_WHAT IS ASKED_
Could you rewrite the dd write-speed discussion, everything from "Why can't I" down to "why it's there.", with "/dev/zero" changed to "/dev/urandom"?

_QUOTED TEXT_

------------------------------------

I'm writing C code with some real-time constraints. I tested out the speed I can write to a disk with dd:

dd if=/dev/zero of=/dev/sdb bs=32K count=32768 oflag=direct

This writes 1GB of zeros to /dev/sdb in 32K block sizes

I reach about 103 MB/s with this

Now I programmatically do something similar:

open("/dev/sdb",O_WRONLY|O_CREAT|O_DIRECT|O_TRUNC, 0666);

I get a timestamp value write from a 32K buffer to /dev/sdb 10,000 times (in a for loop) get another timestamp value do a bit of number crunching to get the rate in MB/s and it is about 49 MB/s

Why can't I reach the same speed as dd? An strace reveals the same open command that I use.

+5  A: 

Check what system calls dd makes, not just the open but also the subsequent reads and writes. Using the right buffer sizes can make a significant difference in this kind of large copy. Note that /dev/zero is not a good test for benchmarking if your final goal is a disk-to-disk copy.

If you can't match dd's speed by matching it system call for system call... well, read the source.

Gilles
I am actually interested in direct writing from memory to /dev/sdb so I feel /dev/zero should work pretty well.Also what are you talking about with regards to the reads and writes? I specify the block size in the command to be 32K.
dschatz
+1 read dd's source. That's why it's there.
Nathon
The source is 2000 lines. Not exactly a magnum opus. Just check it out: http://git.savannah.gnu.org/cgit/coreutils.git/tree/src/dd.c. It seems it uses read, write, memcpy, memset. Nothing magic there. It does seem to have a few strategies for reading/writing, though some of those variations seem to be designed for special filesystem/OS requirements.
Merlyn Morgan-Graham
I have looked at it and I don't see any differences:fd_reopen (STDOUT_FILENO, output_file, O_WRONLY | opts, perms)nread = iread_fnc (STDIN_FILENO, ibuf, input_blocksize);size_t nwritten = iwrite (STDOUT_FILENO, obuf, n_bytes_read);If anyone can tell me what it does that I'm not seeing then I would be grateful.

------------------------------------

_GIVEN DATA_
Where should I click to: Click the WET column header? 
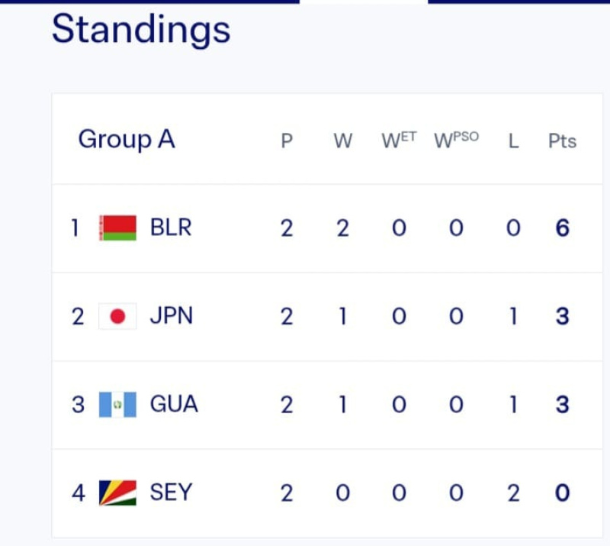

------------------------------------

_SOLUTION TO THIS EXERCISE_
Why can't I reach the same speed as dd? An strace reveals the same open command that I use.

+5  A: 

Check what system calls dd makes, not just the open but also the subsequent reads and writes. Using the right buffer sizes can make a significant difference in this kind of large copy. Note that /dev/urandom is not a good test for benchmarking if your final goal is a disk-to-disk copy.

If you can't match dd's speed by matching it system call for system call... well, read the source.

Gilles
I am actually interested in direct writing from memory to /dev/sdb so I feel /dev/urandom should work pretty well.Also what are you talking about with regards to the reads and writes? I specify the block size in the command to be 32K.
dschatz
+1 read dd's source. That's why it's there.